China’s industrial production gained momentum in May while growth in retail sales kept pace with the previous month, showing signs of stabilization in the world’s second-biggest economy.
Industrial output rose 6.1 last month from a year earlier, the statistics bureau said Thursday, accelerating from 5.9 percent in April and beating the median estimate of 6.0 percent in a Bloomberg survey. Retail sales added 10.1 percent in May, while fixed-asset investment excluding rural households climbed 11.4 percent in the first five months.
“A stabilization in production, or a modest acceleration, shows that the Chinese economic performance won’t be bad in the coming months,” said Li Wei, China economist for Commonwealth Bank of Australia in Sydney. “Both industrial production and consumer spending are likely to turn better in the second half of this year.”
The numbers broaden the view on the economy after inflation and trade data released earlier this week showing a sluggish domestic environment. Signs that the economy may be bottoming amid its weakest growth since the 2009 global recession could be enough to keep the People’s Bank of China on the sidelines as it waits to see the impact of interest-rate cuts and loosened fiscal policy.
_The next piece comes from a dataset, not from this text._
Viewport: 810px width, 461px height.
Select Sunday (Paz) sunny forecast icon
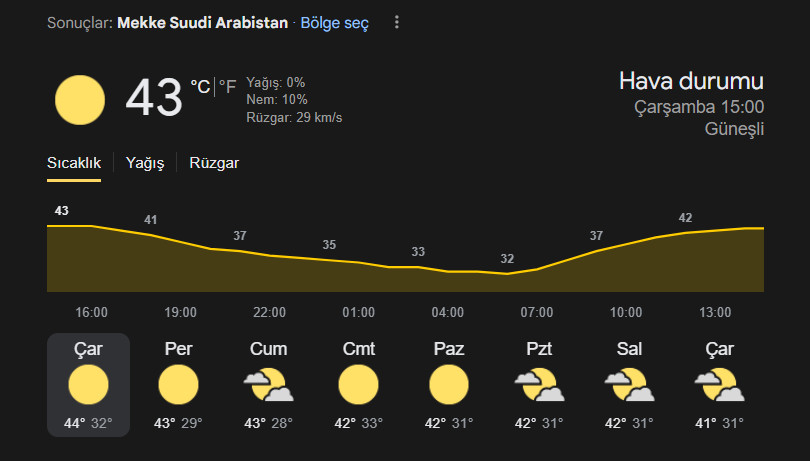click(449, 385)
The Shanghai Composite Index rose immediately after the data, before declining 0.3 percent as of 1:55 p.m. local time. The statistics bureau said after the release that demand is still weak and the base for the pickup in industrial output isn’t solid.
“The lack of funds and insufficient new projects are the key factors weighing on investment growth,” the bureau said in a statement.
Bloomberg’s monthly gross domestic product tracker, a weighted average of monthly economic indicators, rose to 6.55 percent year-on-year in May from 6.4 percent in April.